Outdoor cats: Risk prevention

The question of whether a cat should be kept indoors or be allowed to roam outside is frequently asked. Some behaviorists feel quite strongly that many cat behavior problems could be eliminated if cats were let outside. The outdoors is, after all, a feline’s natural habitat. Most veterinarians, however, would agree that many cats themselves would be eliminated if all were given the opportunity to roam.

One advantage of allowing your cat outside is better physical fitness. Fewer outdoor cats have weight problems due to the increased activity. In addition, cats who spend time outside do have access to a desirable, natural substrate for their elimination habits and may be less likely to soil household carpet and furnishings

Disadvantages of allowing a cat outside are much more numerous. Some of the risks include: being hit by cars; becoming lost; being claimed by others who assume the cat is a stray; acquiring serious if not fatal infectious diseases (Feline Infectious Peritonitis, Feline Leukemia, Feline Immunodeficiency Virus or Rabies); and injury due to animal fights. Parasite infestation can also be a risk (fleas, heartworm, tapeworm, roundworm and other intestinal organisms).

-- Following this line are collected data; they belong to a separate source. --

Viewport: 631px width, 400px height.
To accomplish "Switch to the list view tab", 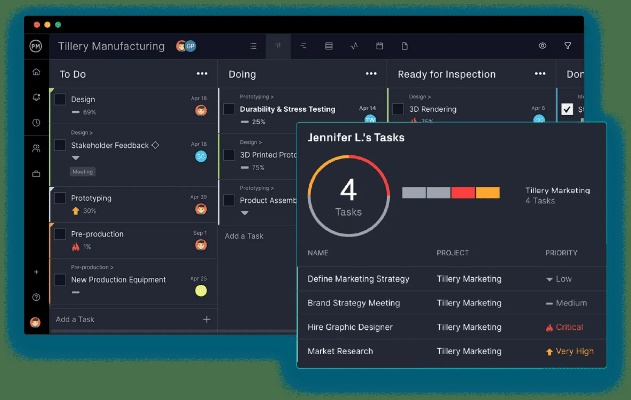I will 253,46.
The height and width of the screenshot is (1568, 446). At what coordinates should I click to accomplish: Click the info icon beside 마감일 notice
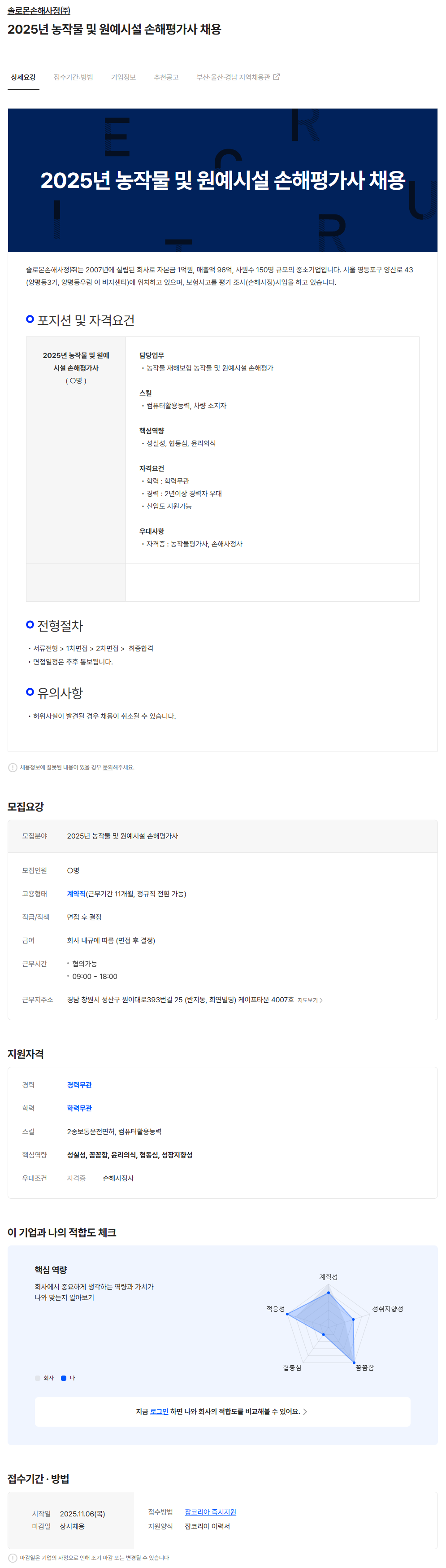(x=13, y=1558)
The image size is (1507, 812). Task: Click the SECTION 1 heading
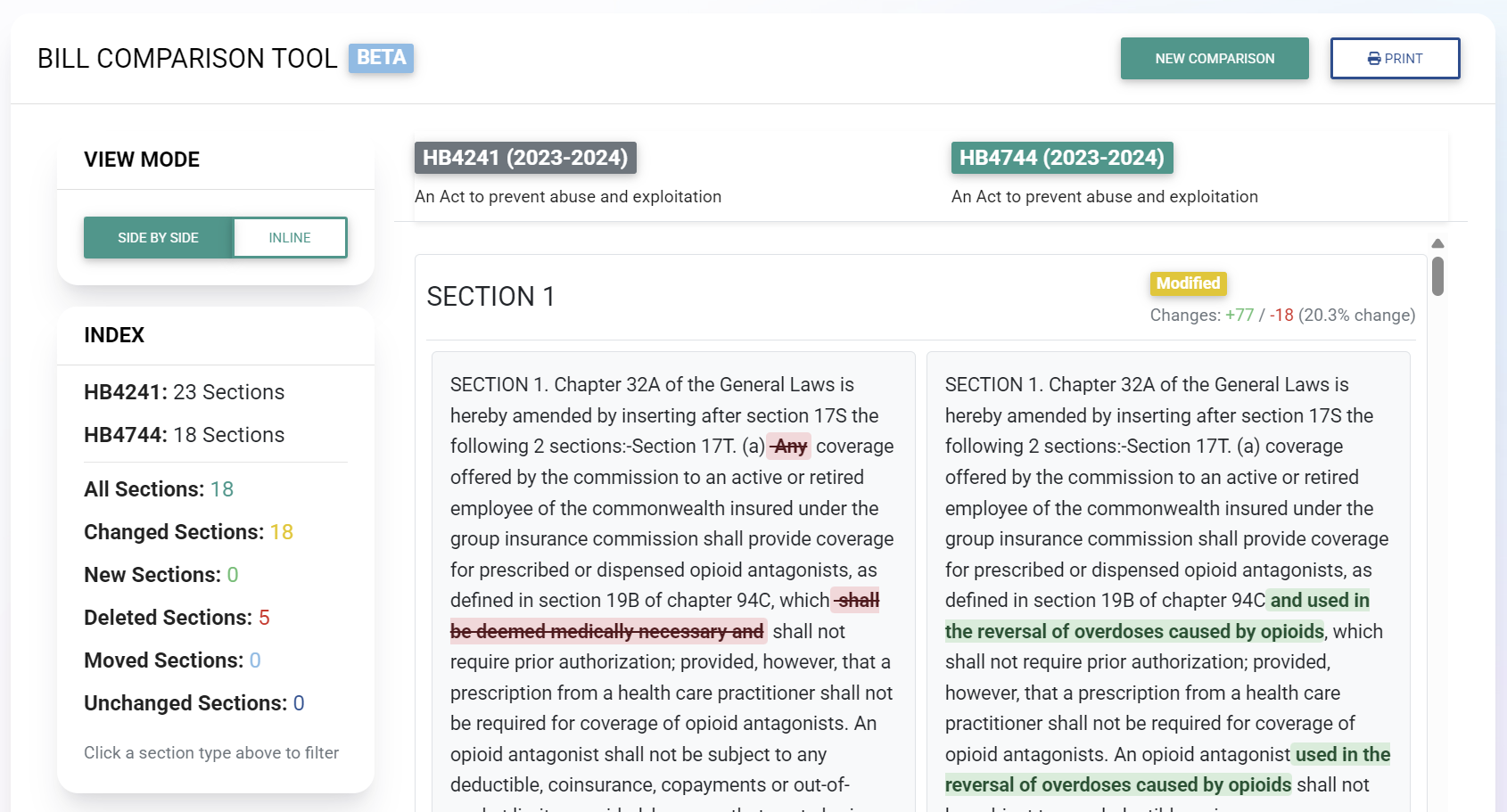[490, 297]
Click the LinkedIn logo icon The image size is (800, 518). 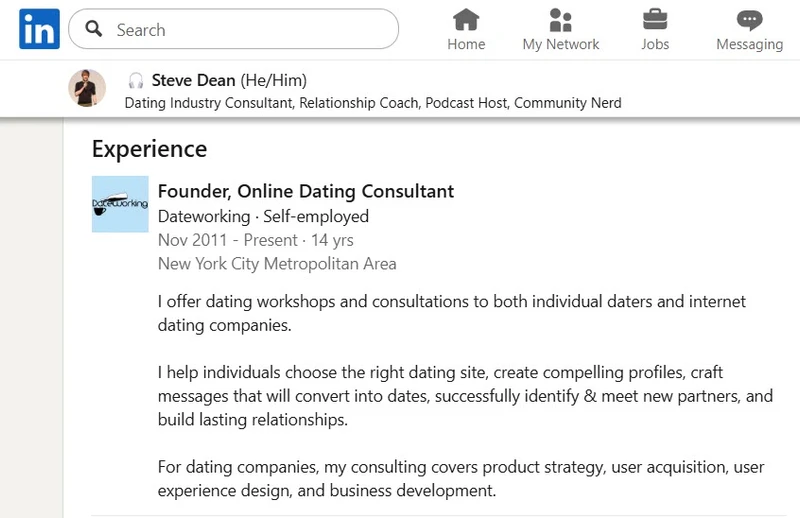point(39,30)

Despite the long list of reasons not to allow a cat to roam, many cats do not respond to logical arguments. They will get outside no matter what a concerned owner tries. The following recommendations may minimize some of the risks of this “hazardous” lifestyle.

What you can do for your cat

  1. Spay or neuter your cat as early as possible. Also, do not declaw a cat who goes outside. Her claws provide not only defense but escape (climbing a tree or a fence).
  2. Maintain a timely vaccination program for Distemper, upper respiratory viruses, Feline Leukemia and Rabies.
  3. Have stool samples checked at least once or twice a year for intestinal parasites. In the avid hunter, consider routine monthly worming for tapeworms which can be very difficult to detect.
  4. Protect your cat against fleas. Revolution is an easy-to-use once-a-month product that should be very helpful in this pursuit.
  5. Have your cat well identified at all times. A bell attached to the collar may help protect the local small wildlife population. Consider having a microchip implanted in your cat as additional protection.
  6. Have your cat heartworm tested and use heartworm preventative during the mosquito season.
  7. Consider taking your cat for walks. For the less motivated cat, this may satisfy her outdoor needs.

By taking these few precautions with your cat, you will reduce his risk of encountering serious problems from being outdoors. However, the only way to truly protect your cat from these problems is to keep him indoors permanently.